L’insuffisance de notre intelligence, la mollesse de notre cerveau, etc., etc., ce sont là des raisons sans doute ; mais ces faiblesses de notre nature nous empêchent-elles de régner sur vous ? Est-il donc plus difficile de travailler que de diriger des mâles ? Nous voyons, du reste, bien des femmes qui gouvernent leur maison, leur industrie, leur commerce et leur mari par-dessus le marché. Ce sont des exceptions, dites-vous ? Elles sont nombreuses, assez nombreuses pour faire règle. Par ce que quelques-unes font, vous, voyez ce que les autres pourraient faire si les carrières leur étaient ouvertes. Dans les arts qui leur ont été permis, comme le théâtre, les femmes égalent les hommes si elles ne les surpassent pas ; dans les autres branches de l’art, leur place est marquée aussi sur la même ligne que les hommes.

Merci et reconnaissance à celles qui ont fait la preuve pour les autres. Un sexe qui a donné au théâtre Mars, Rachel et Ristori, à la peinture Rosa Bonheur, à la pensée, à la littérature Staël, Sand et Daniel Stern, a prouvé qu’il était mûr intellectuellement et digne de partager l’œuvre sociale.

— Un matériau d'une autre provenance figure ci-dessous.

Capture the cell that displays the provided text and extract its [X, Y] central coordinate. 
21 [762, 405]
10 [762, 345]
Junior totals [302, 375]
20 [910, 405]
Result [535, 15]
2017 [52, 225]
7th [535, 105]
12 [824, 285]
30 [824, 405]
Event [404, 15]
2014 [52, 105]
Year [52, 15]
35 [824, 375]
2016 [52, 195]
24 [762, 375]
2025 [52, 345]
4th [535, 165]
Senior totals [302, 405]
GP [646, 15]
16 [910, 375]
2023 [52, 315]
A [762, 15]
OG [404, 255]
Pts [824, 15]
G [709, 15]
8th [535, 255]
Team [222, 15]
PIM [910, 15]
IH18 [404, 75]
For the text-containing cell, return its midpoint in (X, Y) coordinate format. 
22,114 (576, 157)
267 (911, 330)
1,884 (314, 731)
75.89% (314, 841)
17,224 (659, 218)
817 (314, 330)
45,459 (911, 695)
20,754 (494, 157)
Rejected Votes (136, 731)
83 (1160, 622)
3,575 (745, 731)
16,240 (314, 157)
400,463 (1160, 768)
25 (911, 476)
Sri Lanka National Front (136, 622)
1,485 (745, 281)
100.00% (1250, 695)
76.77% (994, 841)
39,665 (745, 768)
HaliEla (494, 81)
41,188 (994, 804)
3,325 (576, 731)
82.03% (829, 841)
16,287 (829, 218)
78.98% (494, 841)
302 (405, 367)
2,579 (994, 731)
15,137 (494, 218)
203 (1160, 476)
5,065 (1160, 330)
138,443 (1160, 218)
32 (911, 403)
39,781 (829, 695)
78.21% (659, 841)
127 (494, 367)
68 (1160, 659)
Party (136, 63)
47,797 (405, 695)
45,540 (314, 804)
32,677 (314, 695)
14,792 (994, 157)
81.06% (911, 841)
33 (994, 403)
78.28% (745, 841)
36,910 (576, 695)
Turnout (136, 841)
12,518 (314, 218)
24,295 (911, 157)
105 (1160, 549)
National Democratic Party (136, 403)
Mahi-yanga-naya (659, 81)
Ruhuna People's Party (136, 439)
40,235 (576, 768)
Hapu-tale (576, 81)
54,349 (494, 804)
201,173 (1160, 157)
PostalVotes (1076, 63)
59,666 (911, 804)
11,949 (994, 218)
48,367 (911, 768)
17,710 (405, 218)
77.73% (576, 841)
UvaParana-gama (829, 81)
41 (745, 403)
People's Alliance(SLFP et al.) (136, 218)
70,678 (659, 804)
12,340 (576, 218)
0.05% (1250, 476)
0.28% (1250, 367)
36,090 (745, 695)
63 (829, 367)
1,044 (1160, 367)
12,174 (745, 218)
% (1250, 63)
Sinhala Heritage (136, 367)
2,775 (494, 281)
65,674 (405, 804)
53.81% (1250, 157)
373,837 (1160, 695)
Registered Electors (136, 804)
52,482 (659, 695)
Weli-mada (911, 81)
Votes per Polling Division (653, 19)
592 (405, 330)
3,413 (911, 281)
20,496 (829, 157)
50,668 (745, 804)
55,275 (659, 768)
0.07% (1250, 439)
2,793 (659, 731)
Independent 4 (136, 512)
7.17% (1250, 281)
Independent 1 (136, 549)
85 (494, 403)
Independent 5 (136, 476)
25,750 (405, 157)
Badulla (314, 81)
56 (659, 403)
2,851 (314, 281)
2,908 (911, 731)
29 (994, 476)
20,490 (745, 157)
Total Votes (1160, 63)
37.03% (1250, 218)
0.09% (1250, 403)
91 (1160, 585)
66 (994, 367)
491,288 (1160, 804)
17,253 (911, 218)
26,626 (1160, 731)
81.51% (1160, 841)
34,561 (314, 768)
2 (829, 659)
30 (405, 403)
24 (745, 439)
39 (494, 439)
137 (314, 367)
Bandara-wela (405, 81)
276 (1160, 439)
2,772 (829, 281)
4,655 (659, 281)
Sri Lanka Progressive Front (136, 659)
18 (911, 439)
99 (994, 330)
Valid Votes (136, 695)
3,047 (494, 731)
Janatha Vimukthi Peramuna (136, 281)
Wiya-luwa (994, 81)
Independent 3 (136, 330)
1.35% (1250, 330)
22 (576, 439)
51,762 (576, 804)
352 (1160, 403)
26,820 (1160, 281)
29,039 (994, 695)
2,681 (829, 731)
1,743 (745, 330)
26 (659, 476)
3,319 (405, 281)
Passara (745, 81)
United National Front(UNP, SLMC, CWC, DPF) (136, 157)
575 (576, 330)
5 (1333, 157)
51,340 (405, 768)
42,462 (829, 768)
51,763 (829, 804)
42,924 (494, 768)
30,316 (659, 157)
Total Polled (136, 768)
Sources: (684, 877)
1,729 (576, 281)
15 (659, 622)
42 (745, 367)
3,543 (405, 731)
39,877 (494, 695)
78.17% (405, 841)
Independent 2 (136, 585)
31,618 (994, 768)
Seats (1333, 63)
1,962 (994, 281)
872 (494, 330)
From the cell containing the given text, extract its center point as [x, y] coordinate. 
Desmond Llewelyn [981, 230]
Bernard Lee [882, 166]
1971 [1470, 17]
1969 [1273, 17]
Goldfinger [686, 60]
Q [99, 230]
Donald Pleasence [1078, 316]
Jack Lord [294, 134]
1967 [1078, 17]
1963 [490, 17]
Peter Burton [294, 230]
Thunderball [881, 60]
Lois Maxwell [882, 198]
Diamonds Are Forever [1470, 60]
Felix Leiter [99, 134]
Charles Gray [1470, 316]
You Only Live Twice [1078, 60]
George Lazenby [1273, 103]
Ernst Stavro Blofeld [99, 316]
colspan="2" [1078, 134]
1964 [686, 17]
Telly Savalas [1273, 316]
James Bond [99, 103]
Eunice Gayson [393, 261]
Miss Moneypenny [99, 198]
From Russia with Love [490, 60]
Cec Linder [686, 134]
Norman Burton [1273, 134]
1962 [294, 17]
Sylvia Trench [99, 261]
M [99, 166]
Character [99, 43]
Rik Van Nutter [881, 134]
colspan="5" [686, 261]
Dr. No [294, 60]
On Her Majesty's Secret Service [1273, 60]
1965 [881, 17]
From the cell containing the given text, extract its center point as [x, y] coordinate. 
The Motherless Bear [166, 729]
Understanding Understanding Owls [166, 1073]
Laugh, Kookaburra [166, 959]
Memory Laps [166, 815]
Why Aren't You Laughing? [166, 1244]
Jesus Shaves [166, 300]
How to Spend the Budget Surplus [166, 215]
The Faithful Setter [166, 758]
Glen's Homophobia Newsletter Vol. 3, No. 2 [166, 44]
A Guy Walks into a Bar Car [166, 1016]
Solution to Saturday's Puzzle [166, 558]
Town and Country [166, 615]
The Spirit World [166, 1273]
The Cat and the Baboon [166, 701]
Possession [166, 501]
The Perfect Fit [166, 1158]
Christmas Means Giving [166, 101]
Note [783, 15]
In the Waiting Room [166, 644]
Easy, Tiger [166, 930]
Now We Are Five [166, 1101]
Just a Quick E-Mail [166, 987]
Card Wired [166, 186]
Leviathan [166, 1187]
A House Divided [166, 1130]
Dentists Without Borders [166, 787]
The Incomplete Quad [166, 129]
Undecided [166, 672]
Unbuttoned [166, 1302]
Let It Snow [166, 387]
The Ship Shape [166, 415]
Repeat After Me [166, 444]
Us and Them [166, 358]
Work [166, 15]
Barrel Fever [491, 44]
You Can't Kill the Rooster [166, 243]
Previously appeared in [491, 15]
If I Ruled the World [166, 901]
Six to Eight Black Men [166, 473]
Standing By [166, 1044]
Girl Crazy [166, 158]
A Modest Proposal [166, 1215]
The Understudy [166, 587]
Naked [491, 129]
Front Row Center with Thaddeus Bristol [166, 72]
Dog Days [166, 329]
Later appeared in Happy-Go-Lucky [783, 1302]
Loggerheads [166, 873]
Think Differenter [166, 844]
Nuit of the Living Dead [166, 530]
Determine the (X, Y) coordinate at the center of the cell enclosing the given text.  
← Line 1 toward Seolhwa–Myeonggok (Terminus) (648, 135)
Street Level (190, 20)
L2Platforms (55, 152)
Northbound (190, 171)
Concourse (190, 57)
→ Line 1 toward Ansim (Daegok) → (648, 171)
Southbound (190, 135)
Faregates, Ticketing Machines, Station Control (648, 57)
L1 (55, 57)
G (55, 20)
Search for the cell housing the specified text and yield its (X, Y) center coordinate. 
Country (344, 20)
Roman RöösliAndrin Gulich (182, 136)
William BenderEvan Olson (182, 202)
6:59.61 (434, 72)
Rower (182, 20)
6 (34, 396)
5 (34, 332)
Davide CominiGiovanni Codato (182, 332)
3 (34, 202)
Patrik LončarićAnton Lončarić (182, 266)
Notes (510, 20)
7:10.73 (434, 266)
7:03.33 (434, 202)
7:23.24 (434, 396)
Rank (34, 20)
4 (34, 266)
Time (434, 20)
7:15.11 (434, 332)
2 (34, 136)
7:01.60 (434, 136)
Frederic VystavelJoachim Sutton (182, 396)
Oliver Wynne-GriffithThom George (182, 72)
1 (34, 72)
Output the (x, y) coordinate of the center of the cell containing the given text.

Quant à la maturité morale de la femme, j’aurais honte de chercher à la démontrer : ceux qui ne la voient point sont aveugles et je crois même qu’ils sont morts ; laissons donc les morts ensevelir les morts et passons, le salut est devant nous !

  1. Avouez que vous aviez tous deux
    Les ongles longs, un peu noirs et crasseux,
    La chevelure assez mal ordonnée.
    Le teint bruni, la peau bise et tannée(*).

    (*) Voltaire, le Mondain.

  2. Nous citerons l’exemple du docteur Elisabeth Blakwell, qui sut vaincre, à force de talent, les préjugés des facultés d’Amérique.
  3. Voici ce que nous lisons, p. 216 du t. II de l’ouvrage de M. Proudhon : « L’homme est libre ; il ne peut pas ne l’être pas, parce qu’il est composé, parce que la loi de tout composé est de produire une résultante qui est sa puissance propre, parce que le composé humain étant formé de corps, d’esprit, subdivisés en facultés de plus en plus spéciales, la résultante proportionnée au nombre et à la diversité des principes constituants doit être une force affranchie des lois du corps, de la vie et de l’esprit, précisément ce que nous appelons libre arbitre. »

    Je demande si cela s’applique à la femme comme à l’homme. Prenez garde : si vous dites oui, il n’y a pas plus de transcendance pour la femme que pour l’homme, et alors toutes les libertés, toutes les puissances que nous demandons pour la femme nous sont logiquement acquises.